Gold Cracks US$1,000

Gold’s day-long breach of the US$1,000-per-oz.-mark was the biggest news for gold bugs around the world in early September.

• Gold leaped US$50 and had an all-time nominal high fix of US$1,004.50 per oz. in London on Sept. 8. It then traded briefly above US$1,005 per oz. before falling back to the mid-US$990s. That exceeds the past year’s US$994-per-oz. high reached in February 2009 and the all-time nominal high of US$1,002.80 attained in March 2008. Gold is now holding solidly above its 1980 spike of US$850 per oz., which would be well north of US$2,000 per oz. in today’s dollars.

The big-picture reasons for gold’s inevitable ascendance have been expounded upon in these pages for more than a decade, but this latest, brief surge above US$1,000 per oz. seems to be rooted in new and widening doubts that the U. S. government has any inclination to protect the value of the greenback. The already excessive debt loads that doubled under the Bush Administration are now set to double again under the Obama Administration, and that’s without any new socialized health care plan.

The 1960s counterculture radicals who now run the U. S. government are keenly aware that crises — real or cynically provoked — are exceedingly useful times to consolidate power and rapidly push unpopular agendas past a frightened and off-balance electorate.

It’s a smart, if misguided, bunch running the show in the U. S. now, so more people are coming to realize with some horror that the relentless hollowing out of the greenback’s value is a preferred, chosen policy option that advances the government’s wider agenda to increase its power at the expense of Wall and Main Streets alike.

It all plays into gold’s perennial role as a store of value in turbulent times, and those who understand its role stand to benefit. The gold price is behaving as predicted now that U. S. debt in its myriad forms is spiralling well beyond the point of normal repayment and into the painful realm of future massive currency devaluation.

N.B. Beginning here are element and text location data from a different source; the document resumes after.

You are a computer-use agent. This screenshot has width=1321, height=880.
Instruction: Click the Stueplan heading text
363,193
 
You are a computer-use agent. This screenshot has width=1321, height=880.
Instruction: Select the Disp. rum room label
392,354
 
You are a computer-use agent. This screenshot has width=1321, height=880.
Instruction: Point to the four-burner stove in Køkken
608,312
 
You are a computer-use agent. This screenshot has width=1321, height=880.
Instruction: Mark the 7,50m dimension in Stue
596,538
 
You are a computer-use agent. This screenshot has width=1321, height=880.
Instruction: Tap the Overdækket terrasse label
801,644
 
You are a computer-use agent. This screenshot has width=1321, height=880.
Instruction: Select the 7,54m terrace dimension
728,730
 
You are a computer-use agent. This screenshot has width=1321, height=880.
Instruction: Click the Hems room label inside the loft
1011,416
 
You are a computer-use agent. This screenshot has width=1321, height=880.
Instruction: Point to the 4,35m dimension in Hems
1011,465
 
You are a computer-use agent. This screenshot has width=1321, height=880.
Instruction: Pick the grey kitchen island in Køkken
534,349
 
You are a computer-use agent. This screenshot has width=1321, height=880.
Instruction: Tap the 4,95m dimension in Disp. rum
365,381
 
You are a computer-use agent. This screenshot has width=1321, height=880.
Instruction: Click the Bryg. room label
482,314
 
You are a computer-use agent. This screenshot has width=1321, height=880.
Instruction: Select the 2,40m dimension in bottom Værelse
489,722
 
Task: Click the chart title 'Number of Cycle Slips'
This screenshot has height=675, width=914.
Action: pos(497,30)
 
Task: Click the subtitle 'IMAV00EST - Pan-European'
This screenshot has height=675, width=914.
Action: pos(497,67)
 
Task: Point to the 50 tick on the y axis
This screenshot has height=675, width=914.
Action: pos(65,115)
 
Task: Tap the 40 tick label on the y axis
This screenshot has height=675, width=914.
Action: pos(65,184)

• The world’s largest gold miner, Barrick Gold, has signed up to the unconventional Silver Wheaton financing program by selling 25% of the life-of-mine silver production from the Pascua-Lama project and 100% of silver production from the Lagunas Norte, Pierina and Veladero mines until project completion at Pascua- Lama. Barrick will get US$625 million payable over three years plus ongoing payments for silver delivered under the agreement.

But that is small potatoes compared to Barrick’s new US$3- billion bought deal of 81.2 million shares at US$36.95 per share.

Barrick will earmark US$1.9 billion of net proceeds to eliminate all of its fixed priced gold contracts within the next 12 months and about US$1.0 billion to eliminate a portion of its floating spot price gold contracts. However, Barrick will record a US$5.6- billion charge to third-quarter earnings as a result of the ensuing accounting changes. This complete elimination of the remnants of Barrick’s controversial hedge book is the company’s first major move under new president and CEO Aaron Regent’s stewardship.

• A couple of junior boardroom squabbles got sorted out in favour of long-time management. Ulli Rath’s team stays on at Chariot Resources, as a dissident group led by Lundin Group members fell a few million votes short of ousting the incumbent board. And in dramatic fashion at Athabasca Potash’s annual meeting, recently turfed president, CEO and company founder Dawn Zhou and her alternate slate of directors retook control of the company and its Burr potash project in Saskatchewan.

• In a sign of how out-of-whack the copper markets have been this year, Xstrata’s high-quality Kidd metallurgical facilities in Timmins shut down their copper operations on Labour Day for seven to ten weeks. Xstrata blames the shutdown on a shortage of third-party copper concentrate, including one caused by the Vale Inco strike, which is looking to be a long one.

• In Indonesia, the national government has sent about 600 troops to help safeguard workers at Freeport-McMoRan Copper & Gold’s colossal Grasberg copper-gold mine, adding to the 2,500 or so security professionals linked to the mine.

The beef-up comes on the heels of the murder of an Australian employee, a local security guard and a policeman in July and a spate of shootings since then, possibly linked to the separatist Papua Independence Movement.